Input material:
>> BEGIN

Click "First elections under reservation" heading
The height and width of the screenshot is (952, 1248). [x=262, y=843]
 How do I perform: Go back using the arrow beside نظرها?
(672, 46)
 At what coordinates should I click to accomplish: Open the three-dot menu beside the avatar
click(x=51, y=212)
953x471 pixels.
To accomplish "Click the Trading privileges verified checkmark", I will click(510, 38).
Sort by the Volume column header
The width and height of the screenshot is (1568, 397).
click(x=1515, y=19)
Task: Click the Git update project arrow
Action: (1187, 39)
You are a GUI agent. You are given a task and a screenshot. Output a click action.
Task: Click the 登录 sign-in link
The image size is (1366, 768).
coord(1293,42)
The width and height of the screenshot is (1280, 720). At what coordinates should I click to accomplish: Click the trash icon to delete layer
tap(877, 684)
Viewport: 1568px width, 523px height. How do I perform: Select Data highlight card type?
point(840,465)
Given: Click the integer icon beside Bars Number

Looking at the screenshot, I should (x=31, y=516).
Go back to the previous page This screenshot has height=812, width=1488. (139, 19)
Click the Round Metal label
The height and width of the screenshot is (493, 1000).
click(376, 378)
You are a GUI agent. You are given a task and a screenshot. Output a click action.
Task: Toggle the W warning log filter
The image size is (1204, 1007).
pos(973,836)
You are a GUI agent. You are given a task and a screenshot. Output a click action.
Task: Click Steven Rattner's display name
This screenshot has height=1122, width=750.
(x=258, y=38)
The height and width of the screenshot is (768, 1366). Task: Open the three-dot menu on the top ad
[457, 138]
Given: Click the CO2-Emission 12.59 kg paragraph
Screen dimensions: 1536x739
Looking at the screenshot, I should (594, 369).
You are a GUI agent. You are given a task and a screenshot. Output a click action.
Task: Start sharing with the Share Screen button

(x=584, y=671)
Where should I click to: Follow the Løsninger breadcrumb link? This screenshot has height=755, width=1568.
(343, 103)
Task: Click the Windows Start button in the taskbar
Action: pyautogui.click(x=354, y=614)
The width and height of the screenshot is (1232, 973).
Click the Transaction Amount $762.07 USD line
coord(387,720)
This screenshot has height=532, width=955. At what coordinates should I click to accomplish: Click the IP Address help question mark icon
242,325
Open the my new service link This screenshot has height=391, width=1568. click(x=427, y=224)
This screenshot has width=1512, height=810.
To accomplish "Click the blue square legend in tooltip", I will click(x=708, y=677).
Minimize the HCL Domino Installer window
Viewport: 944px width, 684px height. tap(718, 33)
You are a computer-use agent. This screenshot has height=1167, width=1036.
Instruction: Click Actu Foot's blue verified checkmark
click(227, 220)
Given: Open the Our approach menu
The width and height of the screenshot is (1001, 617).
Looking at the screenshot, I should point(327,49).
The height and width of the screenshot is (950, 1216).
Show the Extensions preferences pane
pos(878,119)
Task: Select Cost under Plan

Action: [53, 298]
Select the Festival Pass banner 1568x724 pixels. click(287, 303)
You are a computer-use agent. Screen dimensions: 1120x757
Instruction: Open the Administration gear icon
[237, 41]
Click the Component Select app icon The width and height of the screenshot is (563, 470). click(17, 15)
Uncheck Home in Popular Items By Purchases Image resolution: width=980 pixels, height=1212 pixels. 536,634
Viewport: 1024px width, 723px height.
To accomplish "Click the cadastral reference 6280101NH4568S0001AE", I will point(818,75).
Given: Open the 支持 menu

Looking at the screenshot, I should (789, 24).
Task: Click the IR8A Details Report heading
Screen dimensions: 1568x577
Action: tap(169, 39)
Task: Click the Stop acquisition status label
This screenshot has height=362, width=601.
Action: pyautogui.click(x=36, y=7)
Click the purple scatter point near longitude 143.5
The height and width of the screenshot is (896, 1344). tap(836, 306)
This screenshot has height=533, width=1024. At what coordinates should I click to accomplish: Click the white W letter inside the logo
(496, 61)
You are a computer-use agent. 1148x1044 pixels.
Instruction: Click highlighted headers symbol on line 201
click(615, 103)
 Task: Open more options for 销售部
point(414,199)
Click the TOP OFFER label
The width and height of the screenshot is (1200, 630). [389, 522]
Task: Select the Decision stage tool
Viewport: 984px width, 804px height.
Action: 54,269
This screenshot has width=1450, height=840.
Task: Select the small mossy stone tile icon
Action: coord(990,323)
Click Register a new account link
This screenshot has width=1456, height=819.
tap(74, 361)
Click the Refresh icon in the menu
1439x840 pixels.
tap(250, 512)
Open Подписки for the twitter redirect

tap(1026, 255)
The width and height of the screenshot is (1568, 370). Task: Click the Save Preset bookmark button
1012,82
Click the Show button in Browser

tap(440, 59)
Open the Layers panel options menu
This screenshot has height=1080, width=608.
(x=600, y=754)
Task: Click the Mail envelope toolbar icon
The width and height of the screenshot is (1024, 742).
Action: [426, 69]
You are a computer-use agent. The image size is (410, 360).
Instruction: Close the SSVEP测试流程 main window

>> END

Task description:
Reproduce the stretch of data from the line containing "Open the my" through the line containing "Looking at the screenshot, I should point(327,49)." as a numbered list, skipping any blank lines.

Response:
1. Open the my new service link This screenshot has height=391, width=1568. click(x=427, y=224)
2. This screenshot has width=1512, height=810.
3. To accomplish "Click the blue square legend in tooltip", I will click(x=708, y=677).
4. Minimize the HCL Domino Installer window
5. Viewport: 944px width, 684px height. tap(718, 33)
6. You are a computer-use agent. This screenshot has height=1167, width=1036.
7. Instruction: Click Actu Foot's blue verified checkmark
8. click(227, 220)
9. Given: Open the Our approach menu
10. The width and height of the screenshot is (1001, 617).
11. Looking at the screenshot, I should point(327,49).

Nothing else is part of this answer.